◆ **Selected passage**:
-- start --
✓ Stage 1 image & text encoder weights released!

EfficientSAM3: Progressive Hierarchical Knowledge Distillation from SAM1, SAM2 & SAM3

Chengxi Simon Zeng, Yuxuan Jiang, Aaron Zhang · Visual Information Lab, University of Bristol

Why EfficientSAM3?

SAM3 delivers Promptable Concept Segmentation (PCS) by combining semantic understanding and temporal tracking, yet its massive backbone and dense memory bank make on-device deployment impractical. EfficientSAM3 compresses SAM1, SAM2, and SAM3 into a family of lightweight student models tailored for edge hardware without sacrificing PCS quality.

EfficientSAM3 architecture diagram

Updates

  • 2025-12-08: Stage 1 text encoder weights released for all 3 variants (MobileCLIP S0, S1, and MobileCLIP2 L) - distilled on 1% Recap-DataComp-1B dataset.
  • 2025-12-02: Stage 1 image encoder weights released for all 9 variants (RepViT, TinyViT, EfficientViT) - distilled on 1% of SA-1B dataset. Available via Google Drive and Hugging Face.
  • 2025-10-18: Project announced.

Highlights

  • Image encoders distilled into RepViT, TinyViT, and EfficientViT families.
-- end --
◆ **Given information**:
-- start --
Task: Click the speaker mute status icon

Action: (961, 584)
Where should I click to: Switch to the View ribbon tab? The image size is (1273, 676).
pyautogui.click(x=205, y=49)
-- end --
◆ **Set of tasks**:
[1] Can you repeat the part of the EfficientSAM3 page that opens with the words containing "SAM3 delivers Promptable" and closes with "sacrificing PCS quality."?
[2] How would you sum up the EfficientSAM3 page in two sentences?
The listing isn't needed for anything here.

◆ **Solutions per task**:
[1]
SAM3 delivers Promptable Concept Segmentation (PCS) by combining semantic understanding and temporal tracking, yet its massive backbone and dense memory bank make on-device deployment impractical. EfficientSAM3 compresses SAM1, SAM2, and SAM3 into a family of lightweight student models tailored for edge hardware without sacrificing PCS quality.

[2] SAM3 offers Promptable Concept Segmentation, but its massive backbone and dense memory bank make on-device deployment impractical. EfficientSAM3 compresses SAM1, SAM2, and SAM3 into lightweight student models for edge hardware, and Stage 1 weights have been released for nine image encoder variants and three text encoder variants.